To find the maximum of the function \( f(x) = x^2 e^{-x} \), we first need to find its derivative with respect to \( x \). This is done by applying the product rule, as the function is a product of two functions: \( x^2 \) and \( e^{-x} \).
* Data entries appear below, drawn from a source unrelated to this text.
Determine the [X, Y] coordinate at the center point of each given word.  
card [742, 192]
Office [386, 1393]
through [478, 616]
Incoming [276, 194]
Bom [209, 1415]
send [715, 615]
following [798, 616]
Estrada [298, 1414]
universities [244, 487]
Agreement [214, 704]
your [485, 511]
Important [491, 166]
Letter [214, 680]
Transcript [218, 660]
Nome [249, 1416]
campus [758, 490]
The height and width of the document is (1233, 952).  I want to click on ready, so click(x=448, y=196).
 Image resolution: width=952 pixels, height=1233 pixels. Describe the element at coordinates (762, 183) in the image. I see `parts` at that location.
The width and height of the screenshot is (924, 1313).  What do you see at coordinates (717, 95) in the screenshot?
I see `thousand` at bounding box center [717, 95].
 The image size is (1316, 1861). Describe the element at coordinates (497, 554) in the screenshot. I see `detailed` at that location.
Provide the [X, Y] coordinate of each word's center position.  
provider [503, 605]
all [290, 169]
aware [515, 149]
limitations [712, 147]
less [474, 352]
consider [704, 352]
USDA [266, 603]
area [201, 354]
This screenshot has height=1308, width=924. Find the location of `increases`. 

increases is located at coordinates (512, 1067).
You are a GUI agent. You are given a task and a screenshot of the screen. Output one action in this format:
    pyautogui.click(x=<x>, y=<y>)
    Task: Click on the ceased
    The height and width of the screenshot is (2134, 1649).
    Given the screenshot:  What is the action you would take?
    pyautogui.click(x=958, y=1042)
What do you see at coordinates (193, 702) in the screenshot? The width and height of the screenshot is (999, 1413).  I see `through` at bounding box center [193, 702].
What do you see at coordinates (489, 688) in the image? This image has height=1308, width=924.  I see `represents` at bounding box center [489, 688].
The derivative of \( f(x) \) is given by: \[ f'(x) = \frac{d}{dx}\left(x^2 e^{-x}\right) \] Using the product rule, we get: \[ f'(x) = \frac{d}{dx}(x^2) \cdot e^{-x} + x^2 \cdot \frac{d}{dx}(e^{-x}) \] \[ f'(x) = 2x \cdot e^{-x} + x^2 \cdot (-e^{-x}) \] \[ f'(x) = e^{-x} (2x - x^2) \] Now, to find the critical points, we set the derivative equal to zero: \[ e^{-x} (2x - x^2) = 0 \] Since \( e^{-x} \) is never zero, we can solve: \[ 2x - x^2 = 0 \] Factor the quadratic equation: \[ x(2 - x) = 0 \] So, \( x = 0 \) or \( x = 2 \). Next, we check the second derivative to determine if \( x = 2 \) is a maximum. We take the second derivative of \( f(x) \): \[ f''(x) = \frac{d}{dx}\left( e^{-x} (2x - x^2) \right) \] Using the product rule again: \[ f''(x) = e^{-x} \left( 2 - 2x \right) - e^{-x} (2x - x^2) \] Simplify: \[ f''(x) = e^{-x} \left( 2 - 4x + x^2 \right) \] Substituting \( x = 2 \) into this second derivative: \[ f''(2) = e^{-2} \left( 2 - 4(2) + 2^2 \right) = e^{-2} \left( 2 - 8 + 4 \right) = e^{-2}(-2) \] Since \( f''(2)<0 \), we confirm that \( x = 2 \) is a maximum point. Thus, the maximum of the function occurs at \( x = 1 \).